All three, using the names of Doku (which translates roughly as “poison”, Yurei (“ghost”) and Hitokiri (“assassin”) are played by top fighters from Japanese women’s wrestling: Kairi Hojo, Mayu Iwatani and Io Shirai, respectively. I’ve largely been out of touch with puroresu of late; used to be a huge fan, but I hadn’t even heard of the Stardom promotion from which this trio come. That’s going to change going forward, for all three made a strong impression – even if Doku and Yurei lost the first two matches to Pentagon. They both had their arms broken in much the same way as Lotus, albeit only after having their own moments. [Doku, in particular, took such a pounding, I wondered if she had a side-job as a stuntwoman]
But what it did was set the table nicely. For one of the problems of inter-gender matches like this, is the inevitable difference in size and strength between the opponents. By Pentagon having had to go through two tough matches to reach Hitokiri, taking no small amount of damage on the way, it helped level the playing-field. The other main issue is a frequent sense that it’s “wrong” to hit a woman: while true on an everyday level, of course, this is pro wrestling, and such rules shouldn’t apply. They didn’t here, and there was never any sense of Pentagon holding back. He didn’t need to, since Shirai’s reputation is as one of, if not, the best woman wrestler in the world, and she absolutely lived up to that. Anyone who thinks wrestling is “fake”, should watch the bout below. Staged, yes, in the sense the outcome is predetermined, and the action is done in such a way as to look devastating, while not being lethal.

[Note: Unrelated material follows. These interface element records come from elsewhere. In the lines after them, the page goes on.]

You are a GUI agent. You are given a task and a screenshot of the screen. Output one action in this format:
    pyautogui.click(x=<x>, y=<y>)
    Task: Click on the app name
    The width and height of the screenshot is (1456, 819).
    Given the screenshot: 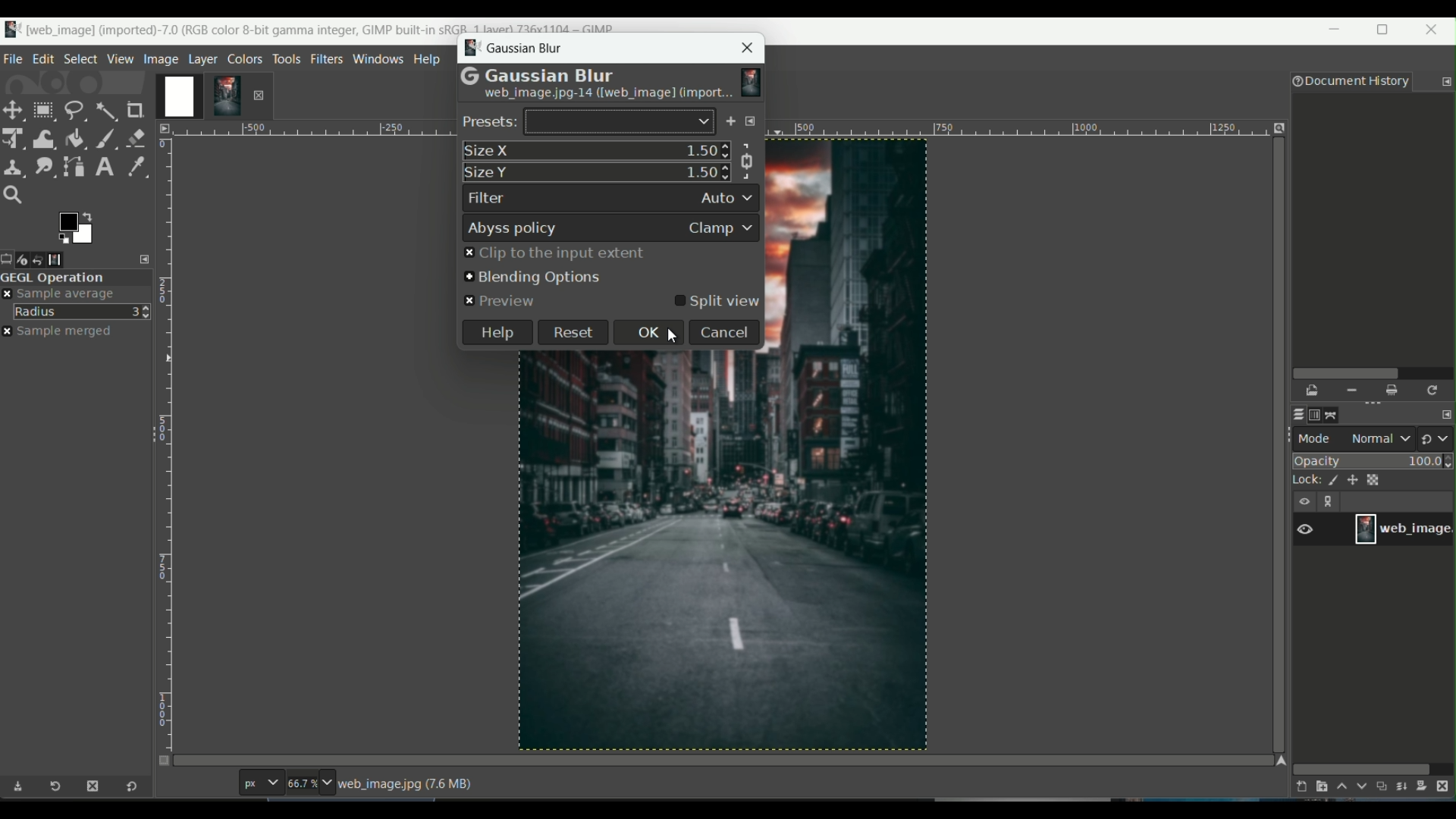 What is the action you would take?
    pyautogui.click(x=309, y=26)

Yet, there’s much here that can only be described as jaw-dropping, even for someone like me, who has been watching wrestling for close to 20 years. For instance, there’s Pentagon basically skipping Hitokiri through rows of chairs like a pebble across a lake. Or the drop-kick as she tries a handspring off the ropes. Hitokiri gave as good as she received too, right from the get-go with a hellacious moonsault off the top rope onto the outside, and her dive off the second floor of the building onto Pentagon. Again, moves like that helped balance the scales, with quickness, agility and a reckless disregard for personal safety countering a larger and stronger opponent. The net result was the finest man vs. woman wrestling bout I’ve ever seen, and arguably one of the greatest such fights across any genre.
[Spoilers follow] After the bout, with her top minion having taken care of Pentagon, Black Lotus came out and took her vengeance, breaking his arm, as he had done to her last year. Worse was to follow, as Azteca Jr – another previous victim of Pentagon’s limb-snapping – seized his chance, coming to the ring and breaking the other arm too. We’ll have to wait and see what happens; I’d love to see the Triad stay on long-term in LU, even if the commingling of Japanese and Chinese elements is a little “Yellow Peril”-esque. But I’ve also read Shirai has been signed by WWE, so her time here may be limited. Still, we’ll always have this match, which even less biased observers have said, “might be the greatest debut in Lucha Underground history.”